**DIRECTION**
Retype the lines, starting with the line that contains "This screenshot has width=1456, height=815." and going on through the line that contains "Click the black", and leave the pictures out of your answer.

**DATASET**

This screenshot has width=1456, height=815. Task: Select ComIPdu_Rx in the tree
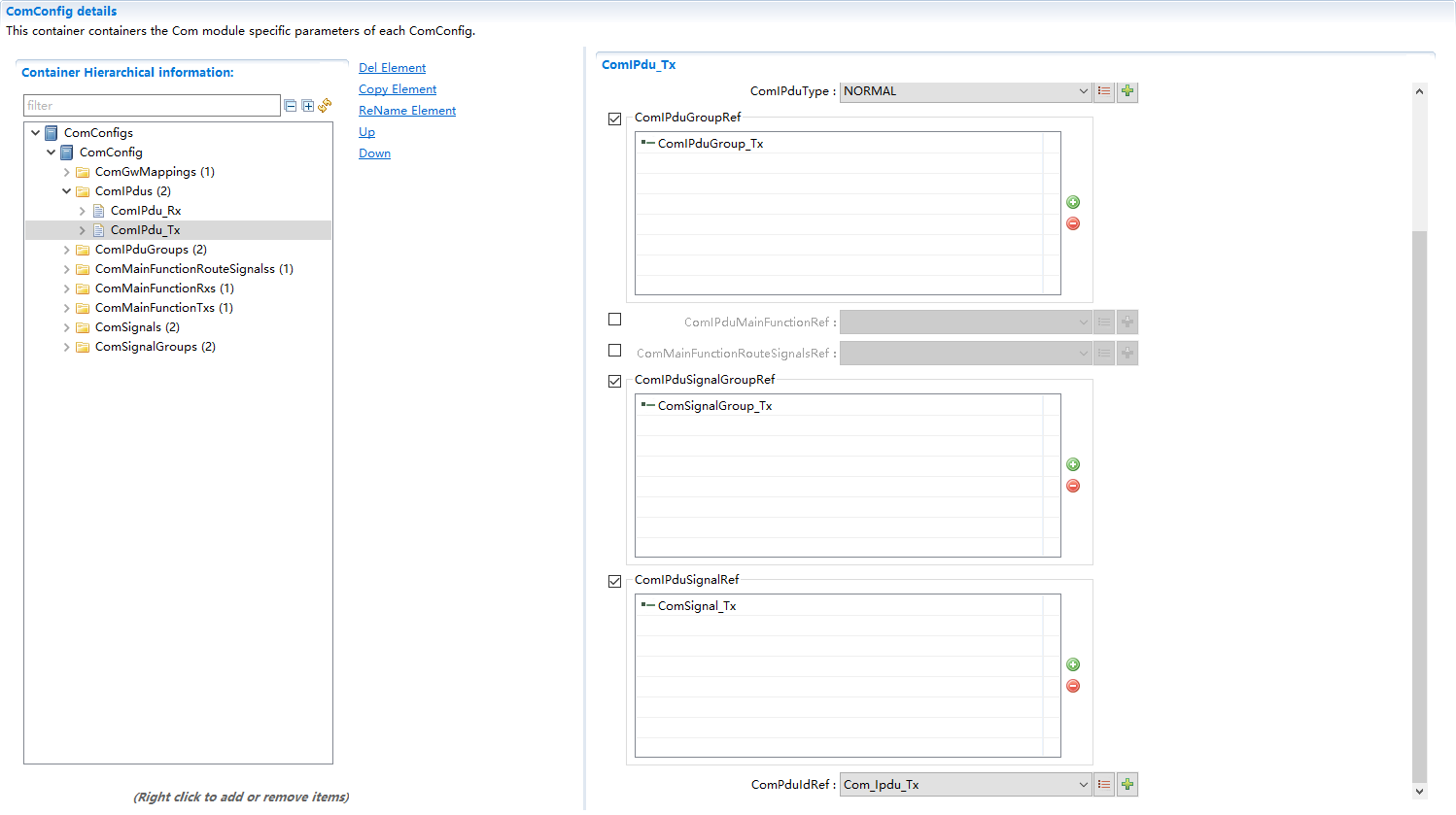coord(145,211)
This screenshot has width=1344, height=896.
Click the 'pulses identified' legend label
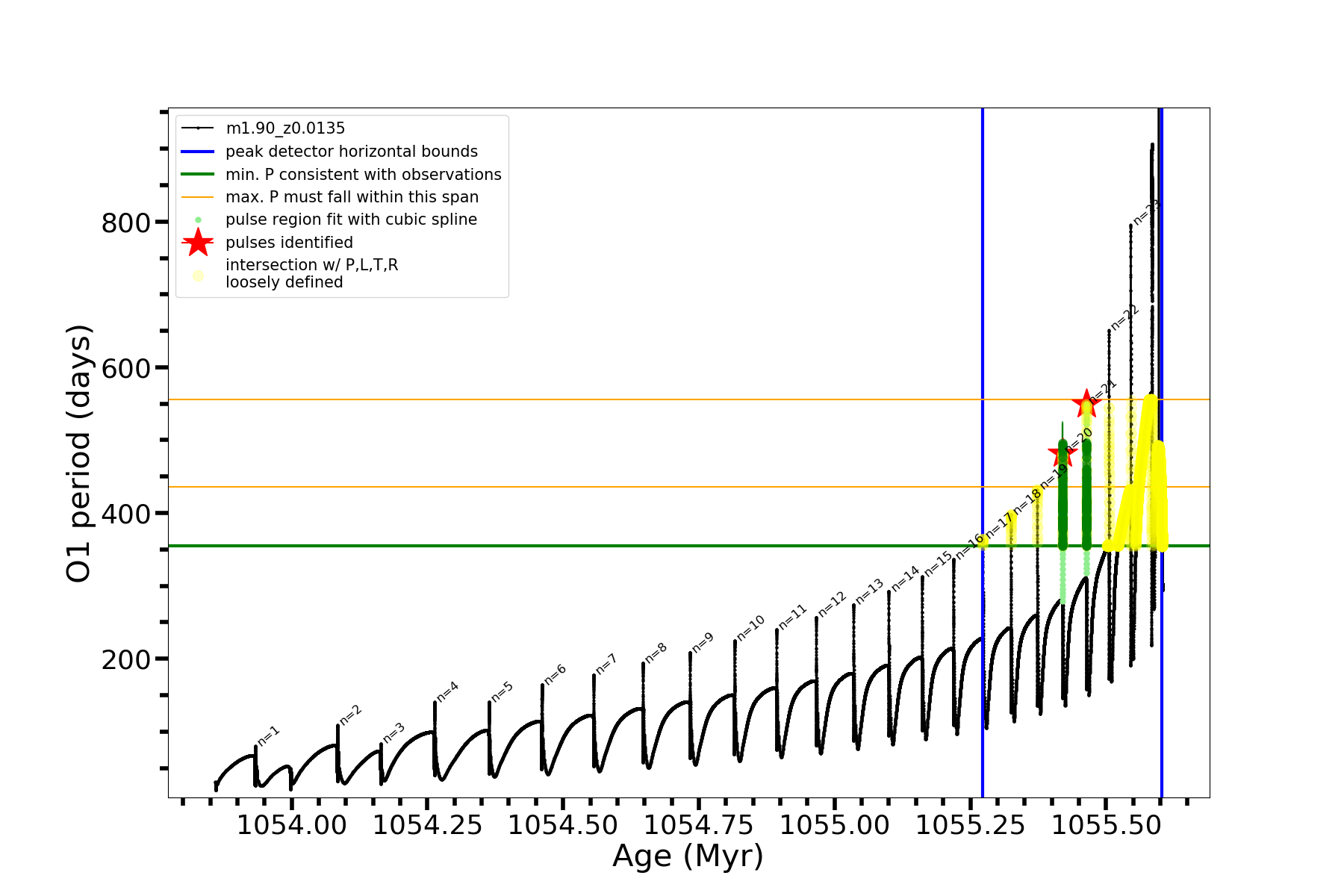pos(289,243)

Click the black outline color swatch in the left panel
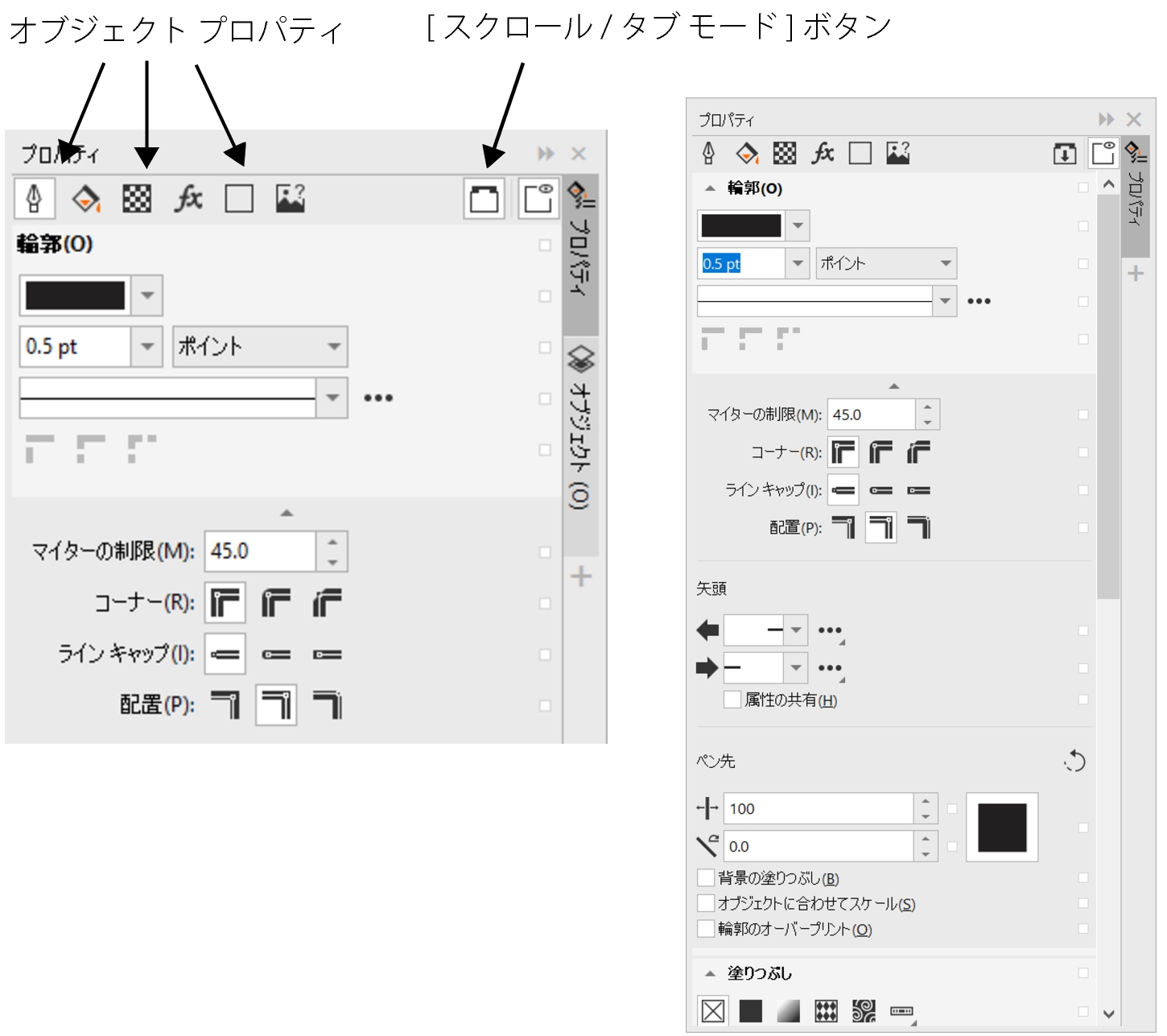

...

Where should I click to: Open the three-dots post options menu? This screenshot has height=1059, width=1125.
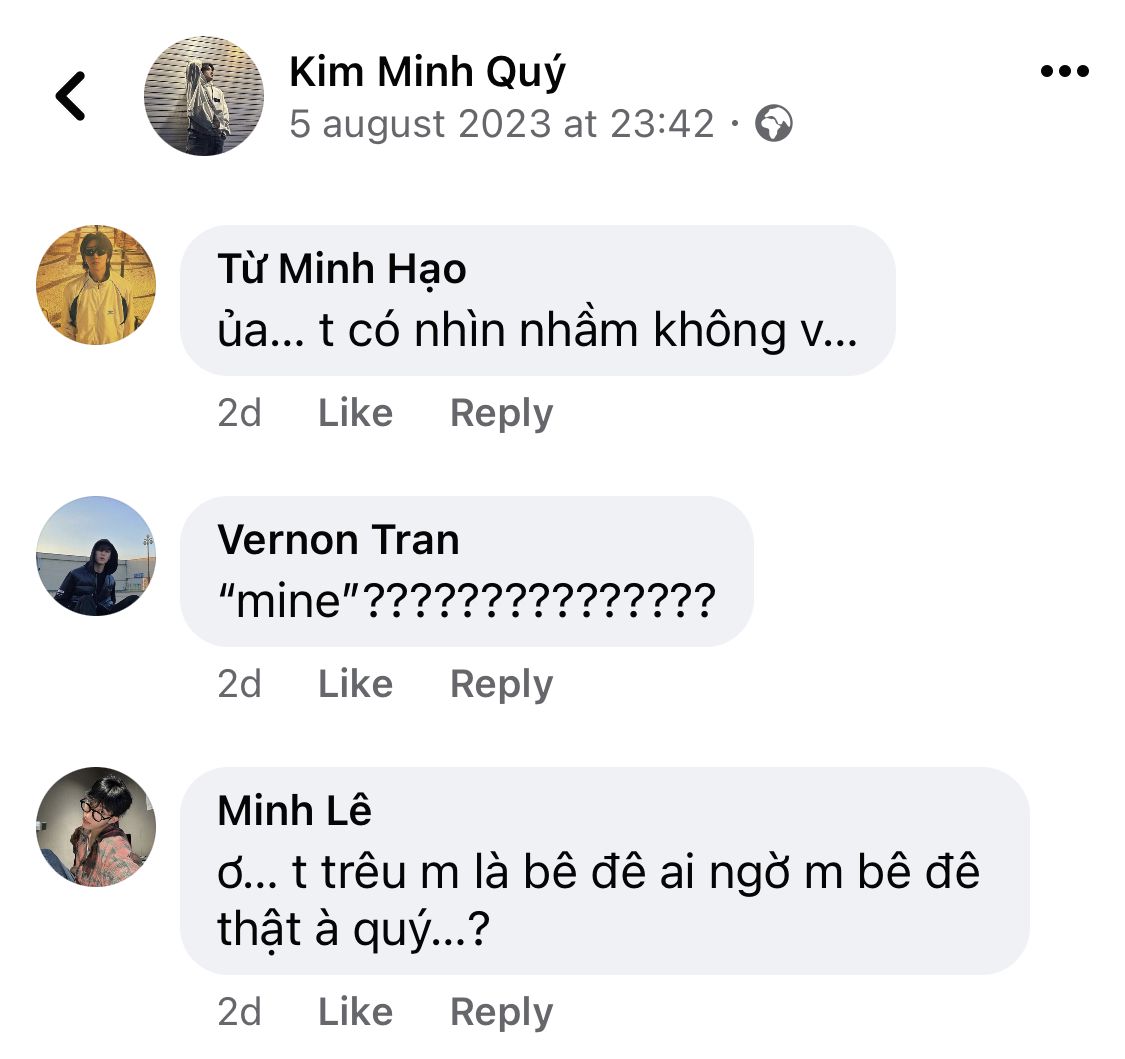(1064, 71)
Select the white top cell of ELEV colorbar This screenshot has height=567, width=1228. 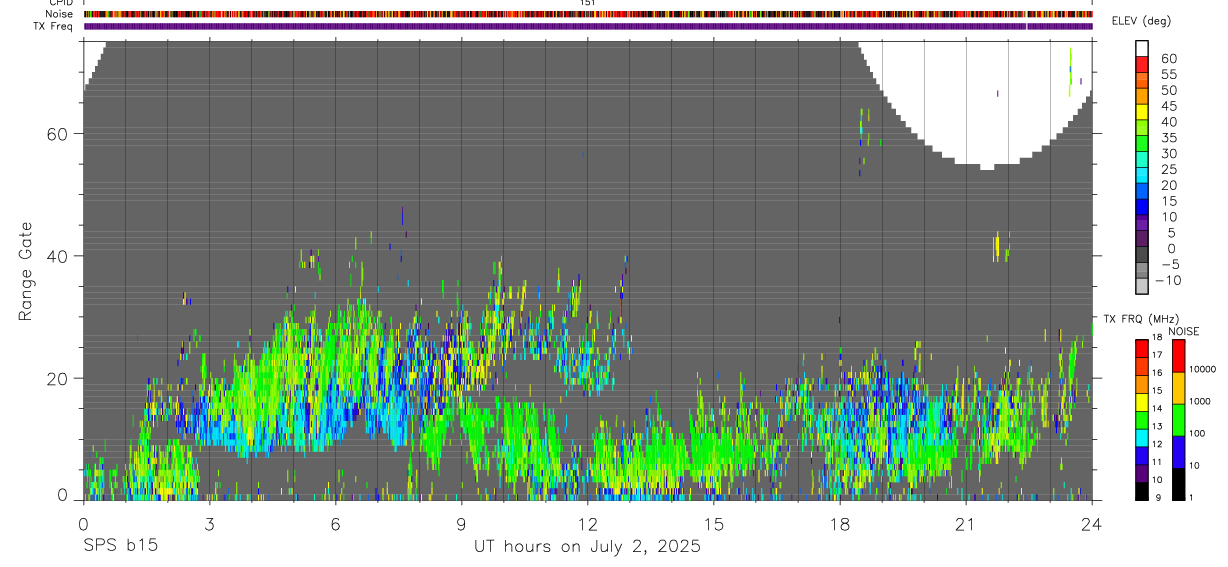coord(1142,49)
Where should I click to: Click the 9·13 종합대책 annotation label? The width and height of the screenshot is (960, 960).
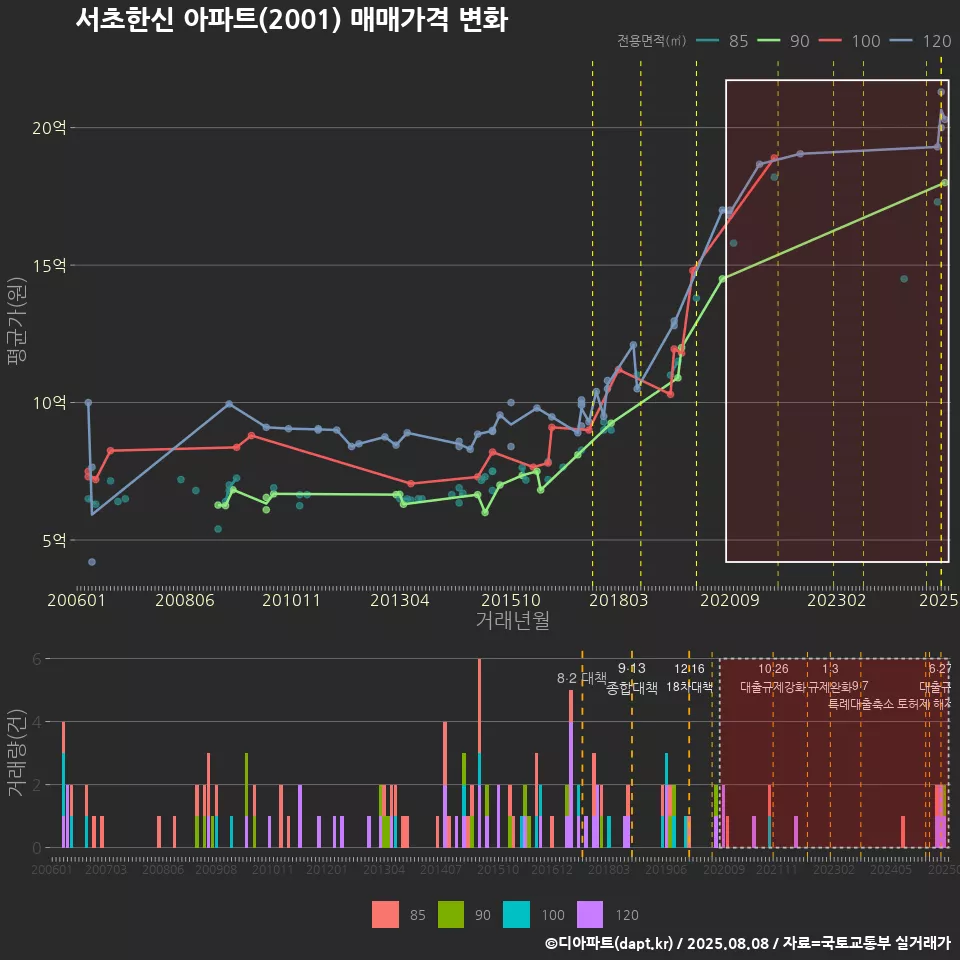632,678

==

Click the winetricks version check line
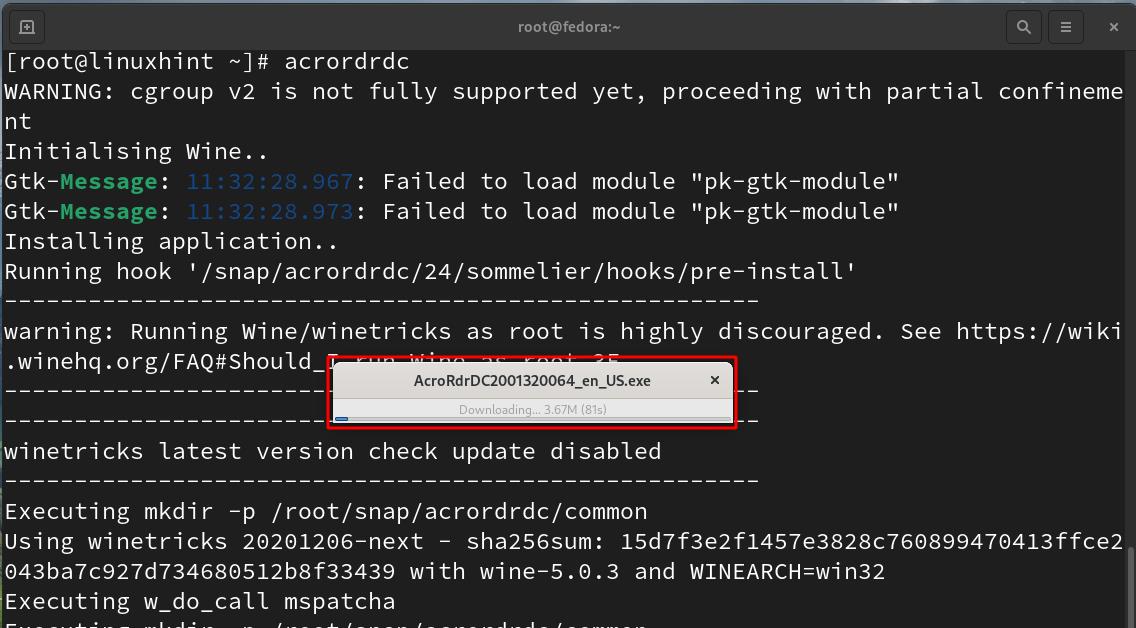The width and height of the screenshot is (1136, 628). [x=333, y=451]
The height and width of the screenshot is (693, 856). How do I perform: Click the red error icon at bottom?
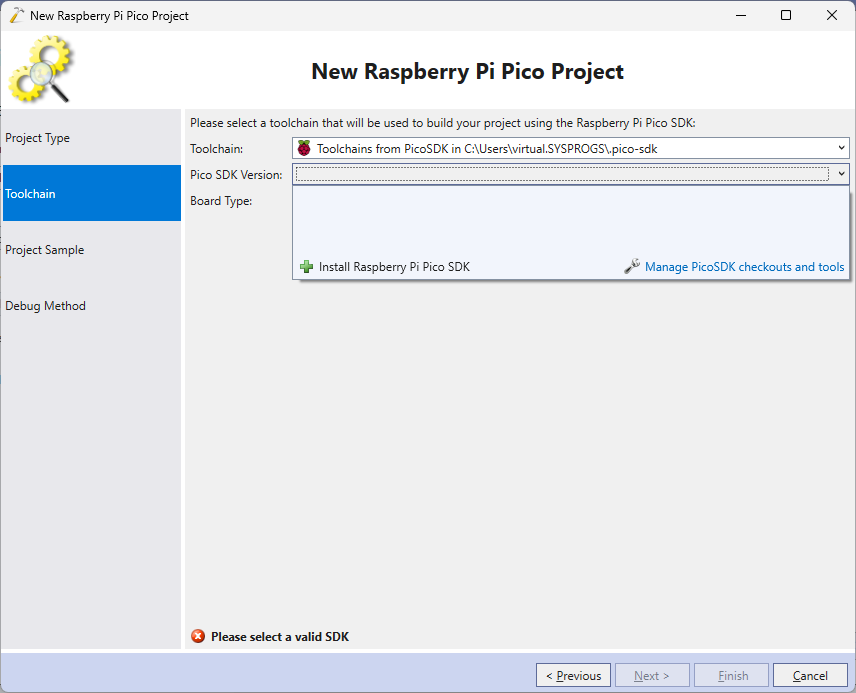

**WORKED SOLUTION**
This screenshot has width=1456, height=815. Task: Select ComIPdu_Rx in the tree
coord(145,211)
This screenshot has width=1344, height=896.
Click the 'pulses identified' legend label
pos(289,243)

Click the black outline color swatch in the left panel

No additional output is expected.